Directions for this task: Go through the material and return every line that contains the string "computer".

Records:

- - - -

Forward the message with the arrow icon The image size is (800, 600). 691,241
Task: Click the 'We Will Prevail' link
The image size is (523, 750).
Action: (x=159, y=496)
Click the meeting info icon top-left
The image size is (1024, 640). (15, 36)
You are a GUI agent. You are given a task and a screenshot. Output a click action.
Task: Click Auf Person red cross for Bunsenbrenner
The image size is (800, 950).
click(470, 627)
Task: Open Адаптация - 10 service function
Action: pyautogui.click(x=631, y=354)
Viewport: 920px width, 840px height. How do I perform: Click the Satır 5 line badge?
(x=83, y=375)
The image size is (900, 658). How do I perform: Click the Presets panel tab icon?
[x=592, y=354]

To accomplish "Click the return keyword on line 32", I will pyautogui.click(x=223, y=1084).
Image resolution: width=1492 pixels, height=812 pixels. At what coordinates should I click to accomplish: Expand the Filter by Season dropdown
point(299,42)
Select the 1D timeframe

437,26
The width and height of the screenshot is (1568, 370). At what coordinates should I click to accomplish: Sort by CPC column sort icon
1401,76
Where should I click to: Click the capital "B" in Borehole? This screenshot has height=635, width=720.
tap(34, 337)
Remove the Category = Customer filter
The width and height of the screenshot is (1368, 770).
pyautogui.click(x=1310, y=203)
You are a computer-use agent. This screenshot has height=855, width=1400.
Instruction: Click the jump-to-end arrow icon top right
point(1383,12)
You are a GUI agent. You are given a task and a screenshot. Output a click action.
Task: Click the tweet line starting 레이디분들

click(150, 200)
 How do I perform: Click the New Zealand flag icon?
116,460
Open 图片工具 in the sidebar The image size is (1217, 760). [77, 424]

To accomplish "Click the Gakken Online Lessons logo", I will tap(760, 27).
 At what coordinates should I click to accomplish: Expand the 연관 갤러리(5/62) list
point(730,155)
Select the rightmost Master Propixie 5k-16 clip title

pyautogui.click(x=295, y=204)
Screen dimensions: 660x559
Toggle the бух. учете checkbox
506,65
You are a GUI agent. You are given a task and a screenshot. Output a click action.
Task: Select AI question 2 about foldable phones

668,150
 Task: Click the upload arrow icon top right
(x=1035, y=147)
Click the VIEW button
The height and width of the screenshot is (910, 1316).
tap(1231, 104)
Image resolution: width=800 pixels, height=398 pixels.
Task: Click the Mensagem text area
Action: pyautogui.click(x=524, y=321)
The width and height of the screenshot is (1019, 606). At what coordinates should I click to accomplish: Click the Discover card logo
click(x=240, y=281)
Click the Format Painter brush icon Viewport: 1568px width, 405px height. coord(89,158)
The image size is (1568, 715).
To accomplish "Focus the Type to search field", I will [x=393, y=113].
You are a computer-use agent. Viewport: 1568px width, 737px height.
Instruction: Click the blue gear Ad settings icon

- - - -

Answer for the task:
You are a computer-use agent. This screenshot has height=855, width=1400.
You are a computer-use agent. Viewport: 1568px width, 737px height.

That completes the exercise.